## Data to use

----

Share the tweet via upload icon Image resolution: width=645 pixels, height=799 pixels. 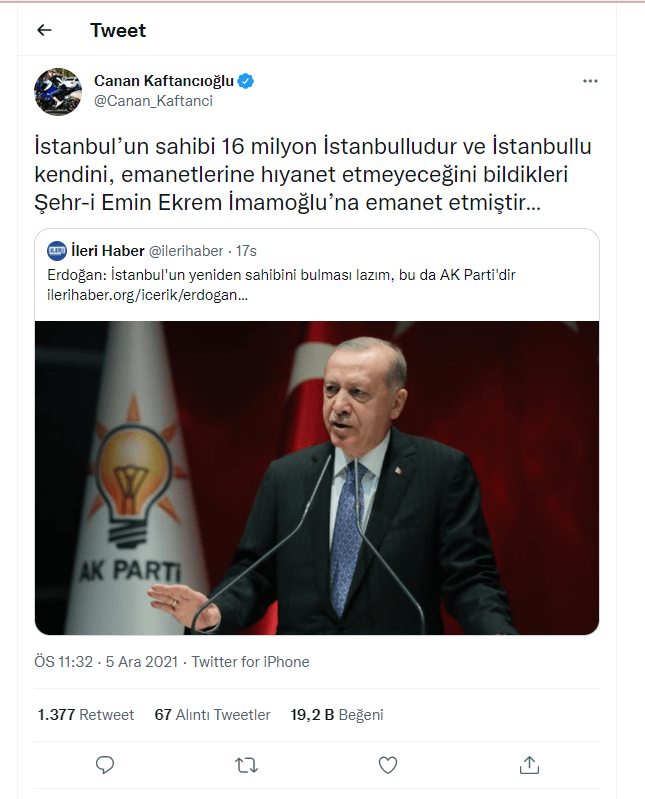(x=529, y=765)
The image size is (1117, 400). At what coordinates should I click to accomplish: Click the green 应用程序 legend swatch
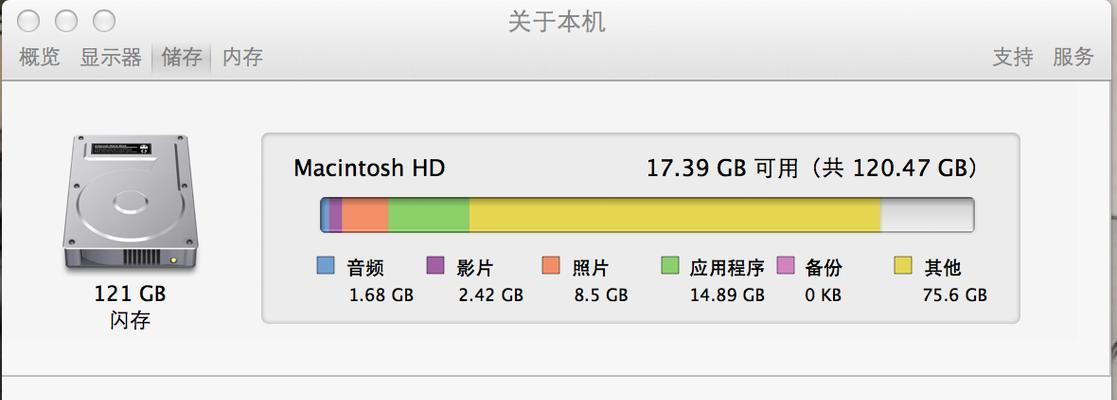point(670,265)
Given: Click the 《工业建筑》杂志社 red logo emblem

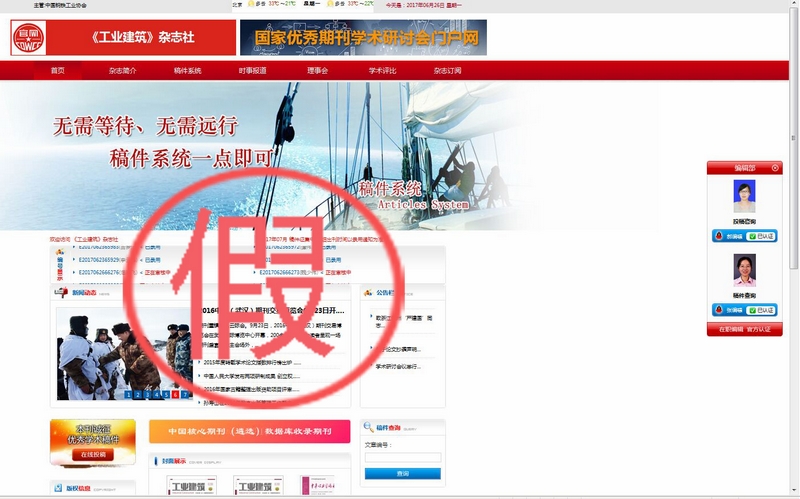Looking at the screenshot, I should tap(26, 38).
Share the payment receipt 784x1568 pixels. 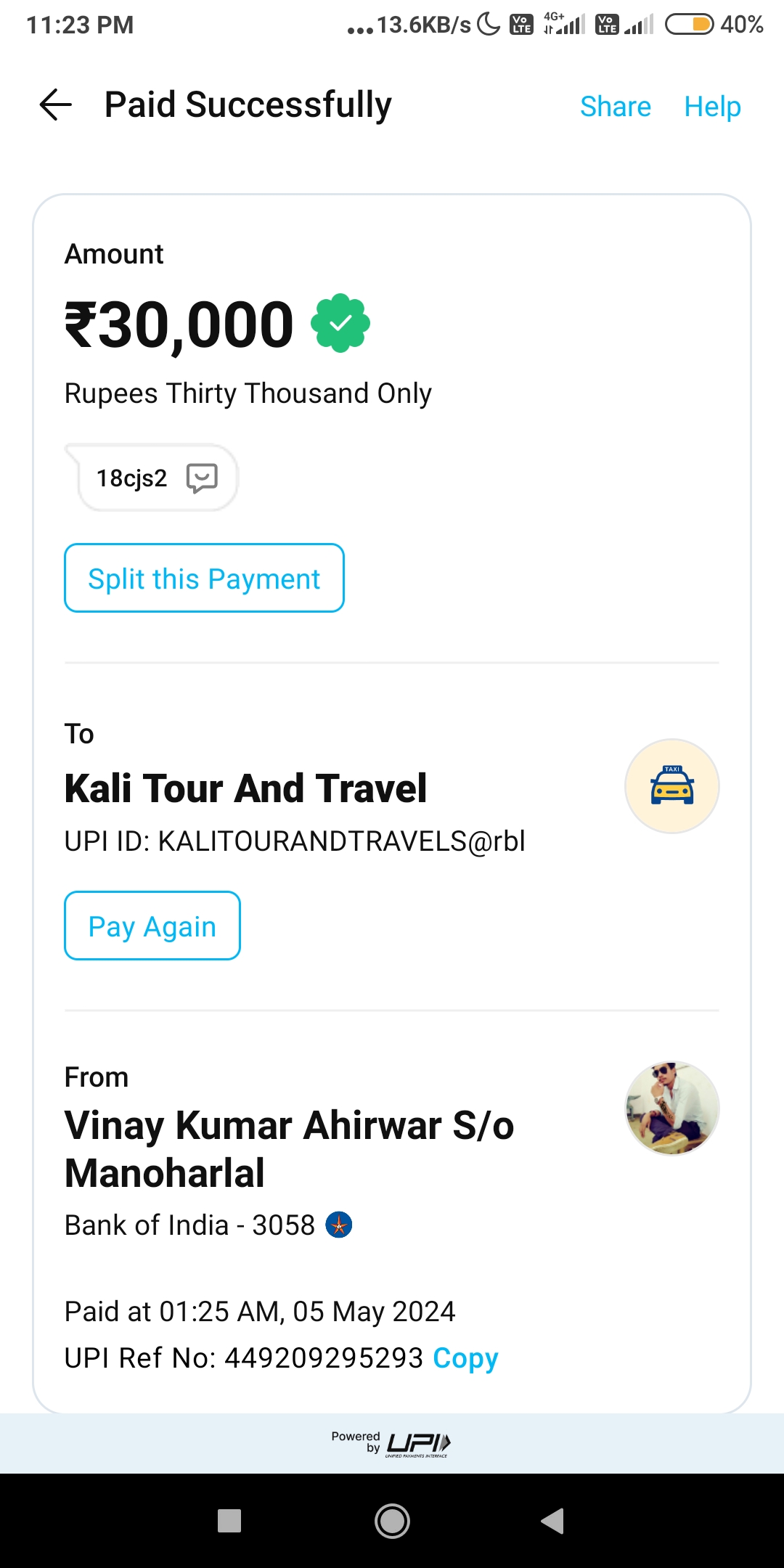coord(615,107)
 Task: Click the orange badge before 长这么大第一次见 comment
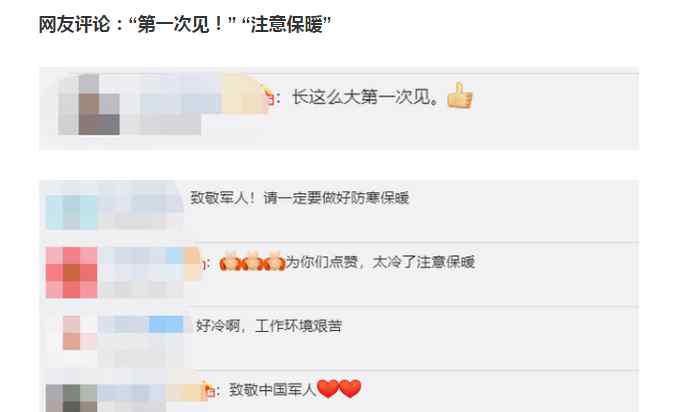pyautogui.click(x=268, y=97)
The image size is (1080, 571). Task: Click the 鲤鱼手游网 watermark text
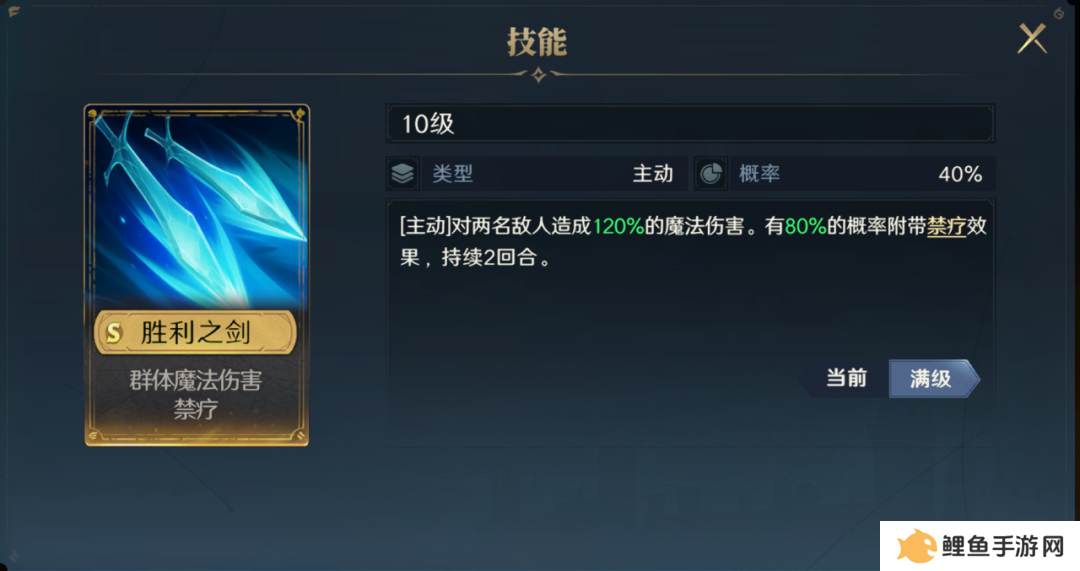1004,547
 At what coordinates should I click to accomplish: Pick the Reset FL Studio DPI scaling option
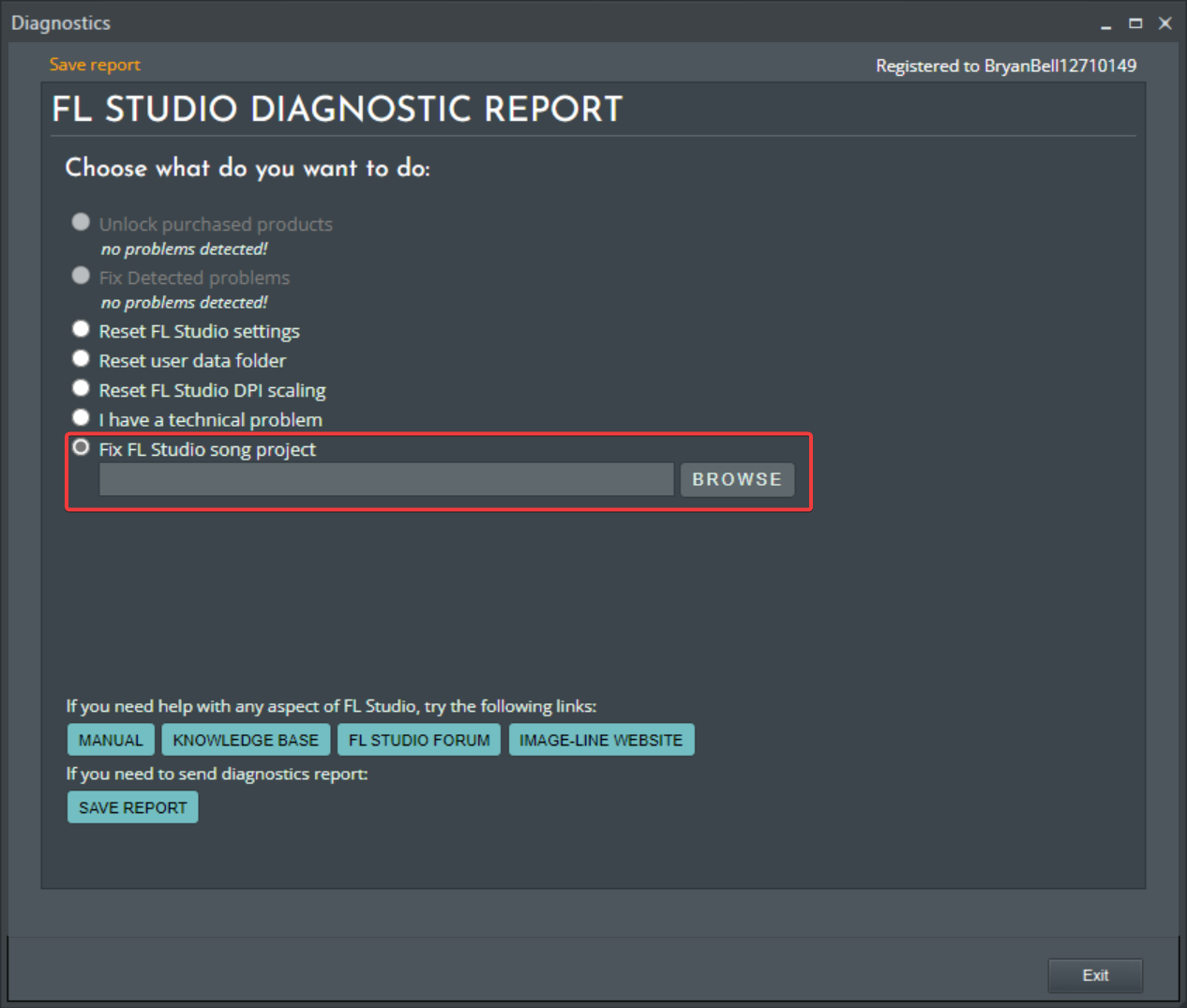81,388
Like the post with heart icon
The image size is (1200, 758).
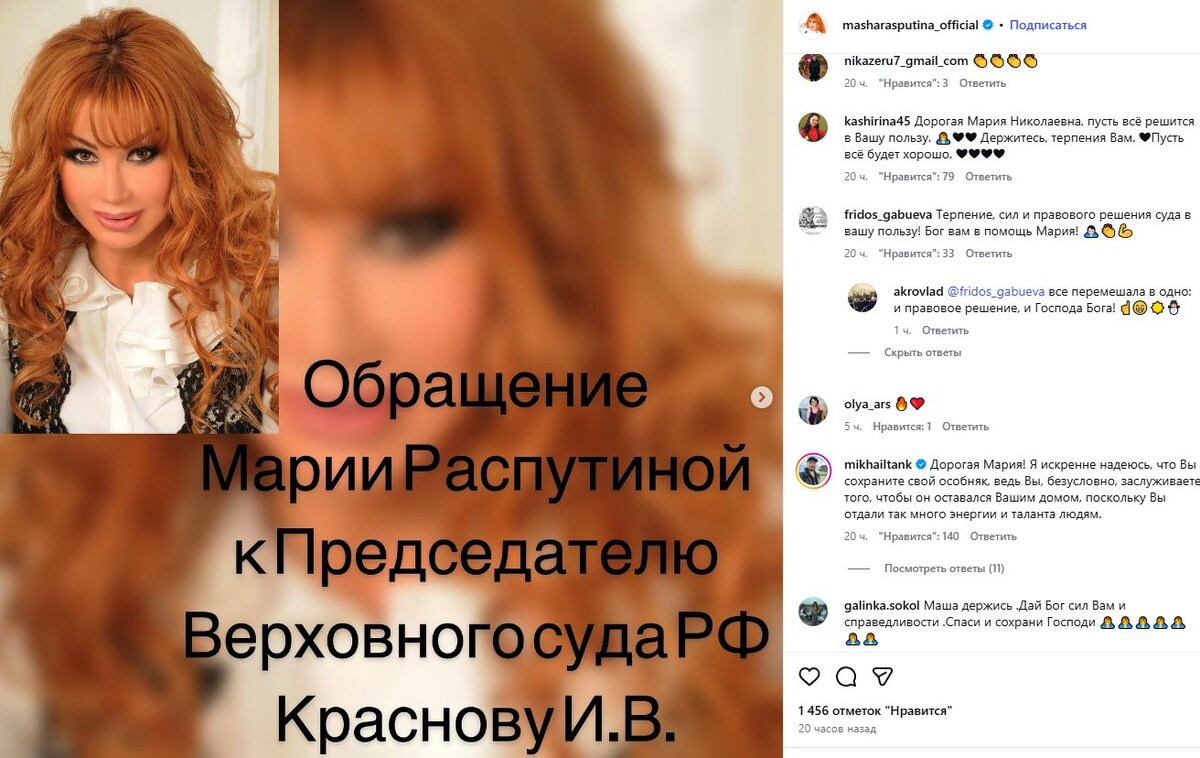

----

## Required work
Retype the records exactly, starting at the line that contains "Like the post with heart icon" and ending with the last line of the records, and leave the pictures out of your answer.

## Exercise output
Like the post with heart icon
The image size is (1200, 758).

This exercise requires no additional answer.